Stored items:
▽

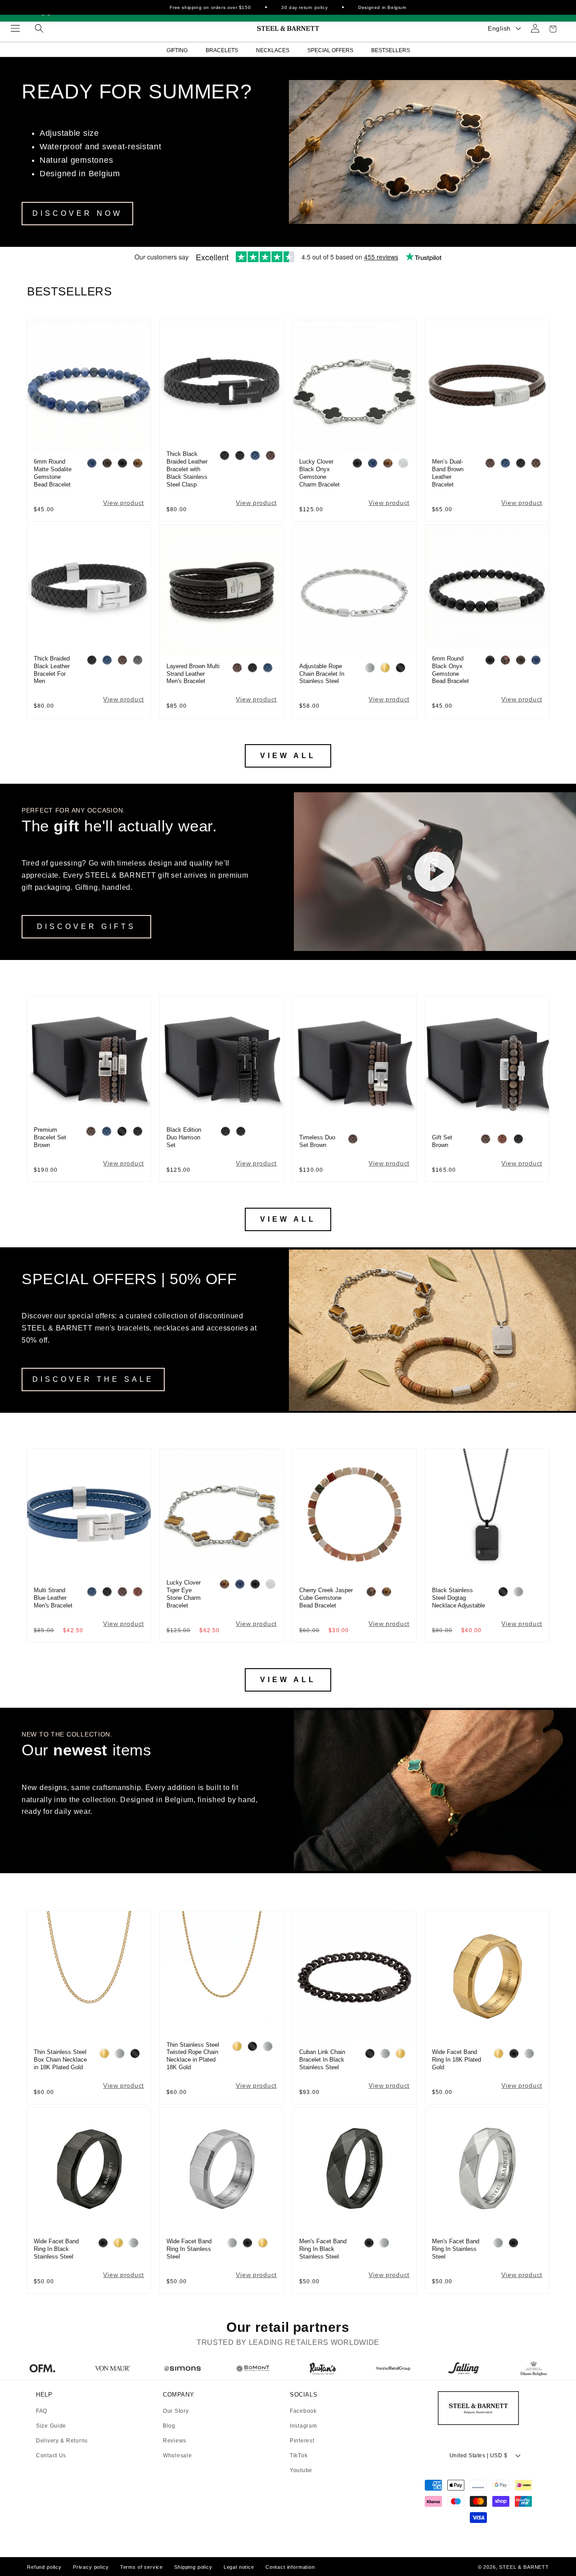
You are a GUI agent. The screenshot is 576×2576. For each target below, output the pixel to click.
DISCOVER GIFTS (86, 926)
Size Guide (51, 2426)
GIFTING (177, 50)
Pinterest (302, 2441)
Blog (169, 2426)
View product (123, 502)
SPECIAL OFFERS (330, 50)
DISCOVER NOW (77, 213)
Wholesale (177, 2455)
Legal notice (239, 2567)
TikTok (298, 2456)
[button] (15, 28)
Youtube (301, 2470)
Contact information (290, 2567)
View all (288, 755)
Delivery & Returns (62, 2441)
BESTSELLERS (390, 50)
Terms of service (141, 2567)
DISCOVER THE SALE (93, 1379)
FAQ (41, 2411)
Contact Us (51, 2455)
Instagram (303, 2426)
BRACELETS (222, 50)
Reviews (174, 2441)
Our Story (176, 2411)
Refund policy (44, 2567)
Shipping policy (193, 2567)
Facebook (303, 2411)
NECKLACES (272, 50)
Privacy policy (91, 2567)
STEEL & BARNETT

△

* [EXERCISE INSTRUCTIONS]: Restate every entry above word for word; no picture belongs in the copy.

* [OUTPUT FOR THIS EXERCISE]:
You are a GUI agent. The screenshot is 576×2576. For each target below, output the pixel to click.
DISCOVER GIFTS (86, 926)
Size Guide (51, 2426)
GIFTING (177, 50)
Pinterest (302, 2441)
Blog (169, 2426)
View product (123, 502)
SPECIAL OFFERS (330, 50)
DISCOVER NOW (77, 213)
Wholesale (177, 2455)
Legal notice (239, 2567)
TikTok (298, 2456)
[button] (15, 28)
Youtube (301, 2470)
Contact information (290, 2567)
View all (288, 755)
Delivery & Returns (62, 2441)
BESTSELLERS (390, 50)
Terms of service (141, 2567)
DISCOVER THE SALE (93, 1379)
FAQ (41, 2411)
Contact Us (51, 2455)
Instagram (303, 2426)
BRACELETS (222, 50)
Reviews (174, 2441)
Our Story (176, 2411)
Refund policy (44, 2567)
Shipping policy (193, 2567)
Facebook (303, 2411)
NECKLACES (272, 50)
Privacy policy (91, 2567)
STEEL & BARNETT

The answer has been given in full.